**WHAT YOU SHOULD DO**. Write the entries again exactly, with no line missing.

[AVAILABLE DATA — start]

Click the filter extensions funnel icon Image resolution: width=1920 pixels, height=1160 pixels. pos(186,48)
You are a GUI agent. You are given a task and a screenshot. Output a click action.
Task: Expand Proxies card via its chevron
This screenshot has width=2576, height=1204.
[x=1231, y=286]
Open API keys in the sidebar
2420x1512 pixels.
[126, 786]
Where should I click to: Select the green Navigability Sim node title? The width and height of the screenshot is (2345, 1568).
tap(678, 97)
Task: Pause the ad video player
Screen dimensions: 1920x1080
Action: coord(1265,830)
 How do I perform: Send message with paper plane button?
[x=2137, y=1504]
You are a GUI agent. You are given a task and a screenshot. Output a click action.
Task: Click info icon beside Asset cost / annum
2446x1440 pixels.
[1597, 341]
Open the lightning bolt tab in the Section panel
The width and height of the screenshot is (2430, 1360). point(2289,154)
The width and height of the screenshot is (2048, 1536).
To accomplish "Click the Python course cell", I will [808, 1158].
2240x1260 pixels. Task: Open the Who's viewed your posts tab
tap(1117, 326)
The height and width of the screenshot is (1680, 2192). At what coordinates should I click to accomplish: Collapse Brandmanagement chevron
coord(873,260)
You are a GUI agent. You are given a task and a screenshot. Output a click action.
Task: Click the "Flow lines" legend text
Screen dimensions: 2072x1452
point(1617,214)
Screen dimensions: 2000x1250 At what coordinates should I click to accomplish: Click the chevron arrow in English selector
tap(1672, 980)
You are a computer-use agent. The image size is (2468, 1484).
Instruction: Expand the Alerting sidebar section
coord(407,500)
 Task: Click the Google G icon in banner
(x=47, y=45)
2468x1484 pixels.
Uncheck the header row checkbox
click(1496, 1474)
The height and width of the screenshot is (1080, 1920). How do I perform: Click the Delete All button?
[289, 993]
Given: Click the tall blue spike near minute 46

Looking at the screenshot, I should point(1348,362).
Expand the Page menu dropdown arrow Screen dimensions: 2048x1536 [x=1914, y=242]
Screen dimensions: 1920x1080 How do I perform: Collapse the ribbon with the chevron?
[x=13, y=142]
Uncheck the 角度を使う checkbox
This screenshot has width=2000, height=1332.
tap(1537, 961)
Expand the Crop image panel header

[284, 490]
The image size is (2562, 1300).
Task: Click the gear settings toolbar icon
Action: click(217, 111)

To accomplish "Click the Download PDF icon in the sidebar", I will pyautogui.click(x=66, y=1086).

[AVAILABLE DATA — finish]

**RESULT**.
Click the filter extensions funnel icon Image resolution: width=1920 pixels, height=1160 pixels. pos(186,48)
You are a GUI agent. You are given a task and a screenshot. Output a click action.
Task: Expand Proxies card via its chevron
This screenshot has width=2576, height=1204.
[x=1231, y=286]
Open API keys in the sidebar
2420x1512 pixels.
[126, 786]
Where should I click to: Select the green Navigability Sim node title? The width and height of the screenshot is (2345, 1568).
tap(678, 97)
Task: Pause the ad video player
Screen dimensions: 1920x1080
Action: coord(1265,830)
 How do I perform: Send message with paper plane button?
[x=2137, y=1504]
You are a GUI agent. You are given a task and a screenshot. Output a click action.
Task: Click info icon beside Asset cost / annum
2446x1440 pixels.
[1597, 341]
Open the lightning bolt tab in the Section panel
The width and height of the screenshot is (2430, 1360). point(2289,154)
The width and height of the screenshot is (2048, 1536).
To accomplish "Click the Python course cell", I will [808, 1158].
2240x1260 pixels. Task: Open the Who's viewed your posts tab
tap(1117, 326)
The height and width of the screenshot is (1680, 2192). At what coordinates should I click to accomplish: Collapse Brandmanagement chevron
coord(873,260)
You are a GUI agent. You are given a task and a screenshot. Output a click action.
Task: Click the "Flow lines" legend text
Screen dimensions: 2072x1452
point(1617,214)
Screen dimensions: 2000x1250 At what coordinates should I click to accomplish: Click the chevron arrow in English selector
tap(1672, 980)
You are a computer-use agent. The image size is (2468, 1484).
Instruction: Expand the Alerting sidebar section
coord(407,500)
 Task: Click the Google G icon in banner
(x=47, y=45)
2468x1484 pixels.
Uncheck the header row checkbox
click(1496, 1474)
The height and width of the screenshot is (1080, 1920). How do I perform: Click the Delete All button?
[289, 993]
Given: Click the tall blue spike near minute 46

Looking at the screenshot, I should point(1348,362).
Expand the Page menu dropdown arrow Screen dimensions: 2048x1536 [x=1914, y=242]
Screen dimensions: 1920x1080 How do I perform: Collapse the ribbon with the chevron?
[x=13, y=142]
Uncheck the 角度を使う checkbox
This screenshot has width=2000, height=1332.
tap(1537, 961)
Expand the Crop image panel header

[284, 490]
The image size is (2562, 1300).
Task: Click the gear settings toolbar icon
Action: click(217, 111)

To accomplish "Click the Download PDF icon in the sidebar", I will pyautogui.click(x=66, y=1086).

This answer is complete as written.